Extrait de page -
------------------------------

Titre du blog : lettres de la campagne
Auteur : sorel
Date de création : 17-05-2008
posté le 07-05-2009 à 09:27:16
L'enfer du livre.
Suivons Sorel (un don Juan décavé, un Léautaud pop).
Après une vie sociale un peu décousue, futile, il s'est réfugié (retiré) dans une maison (son blockhaus) entourée de son jardin (ce sera son unique contact avec le réel) à l'écoute des saisons, et consacrant ses journées à la lecture. Il s'est constitué une bibliothèque de plus de 30.000 livres, une manière de lever un mur entre la stupidité (c'est son point de vue) des autres et sa douleur de n'avoir pas trouvé âme enrobée d'un corps qui puisse partager ses caprices littéraires, ses foucades, ses ambitions car il écrit aussi mais répugne à publier, laissant cela à une lointaine descendance qui n'aura peut-être pas d'égard pour ces monceaux de papier griffonnés et souvent peu lisibles. Il entasse des liasses de romans inachevés, des cahiers de sentences dans des malles.

------------------------------

Tâches -
**A)** Transcrivez, dans le billet sur Sorel, tout le passage qui va de « Après une vie » jusqu'à « dans des malles. ».
**B)** D'après le billet sur Sorel, combien de livres compte la bibliothèque qu'il s'est constituée ?
La liste ci-dessous ne joue aucun rôle ici.

Fiches de données -
------------------------------

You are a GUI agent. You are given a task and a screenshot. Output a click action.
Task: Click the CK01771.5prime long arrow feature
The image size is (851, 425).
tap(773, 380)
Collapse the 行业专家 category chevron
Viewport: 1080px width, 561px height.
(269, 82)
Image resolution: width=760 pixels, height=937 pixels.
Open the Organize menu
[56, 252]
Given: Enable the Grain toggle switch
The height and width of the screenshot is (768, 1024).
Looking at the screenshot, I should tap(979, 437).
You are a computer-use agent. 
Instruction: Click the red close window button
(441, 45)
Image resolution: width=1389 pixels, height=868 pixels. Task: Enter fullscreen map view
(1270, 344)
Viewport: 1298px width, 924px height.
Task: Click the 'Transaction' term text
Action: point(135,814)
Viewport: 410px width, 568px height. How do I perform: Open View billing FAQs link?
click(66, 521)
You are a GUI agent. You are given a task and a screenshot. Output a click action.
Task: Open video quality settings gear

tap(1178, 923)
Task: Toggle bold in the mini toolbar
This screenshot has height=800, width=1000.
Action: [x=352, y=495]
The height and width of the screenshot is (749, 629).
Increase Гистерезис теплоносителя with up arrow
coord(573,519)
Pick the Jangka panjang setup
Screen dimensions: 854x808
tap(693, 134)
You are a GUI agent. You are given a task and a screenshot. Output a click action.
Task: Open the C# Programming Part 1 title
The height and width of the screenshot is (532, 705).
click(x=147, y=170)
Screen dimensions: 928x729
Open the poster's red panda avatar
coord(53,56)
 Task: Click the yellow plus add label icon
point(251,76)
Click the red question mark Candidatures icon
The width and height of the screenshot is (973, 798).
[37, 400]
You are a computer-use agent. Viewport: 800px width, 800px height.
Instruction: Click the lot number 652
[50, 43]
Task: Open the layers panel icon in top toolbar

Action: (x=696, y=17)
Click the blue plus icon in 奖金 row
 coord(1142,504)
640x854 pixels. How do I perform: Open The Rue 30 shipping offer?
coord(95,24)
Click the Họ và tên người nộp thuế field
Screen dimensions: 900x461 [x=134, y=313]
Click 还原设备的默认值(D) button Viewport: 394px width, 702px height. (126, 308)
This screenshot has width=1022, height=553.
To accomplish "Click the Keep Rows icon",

------------------------------

Les réponses -
**A)**
Après une vie sociale un peu décousue, futile, il s'est réfugié (retiré) dans une maison (son blockhaus) entourée de son jardin (ce sera son unique contact avec le réel) à l'écoute des saisons, et consacrant ses journées à la lecture. Il s'est constitué une bibliothèque de plus de 30.000 livres, une manière de lever un mur entre la stupidité (c'est son point de vue) des autres et sa douleur de n'avoir pas trouvé âme enrobée d'un corps qui puisse partager ses caprices littéraires, ses foucades, ses ambitions car il écrit aussi mais répugne à publier, laissant cela à une lointaine descendance qui n'aura peut-être pas d'égard pour ces monceaux de papier griffonnés et souvent peu lisibles. Il entasse des liasses de romans inachevés, des cahiers de sentences dans des malles.

**B)** Plus de 30.000 livres.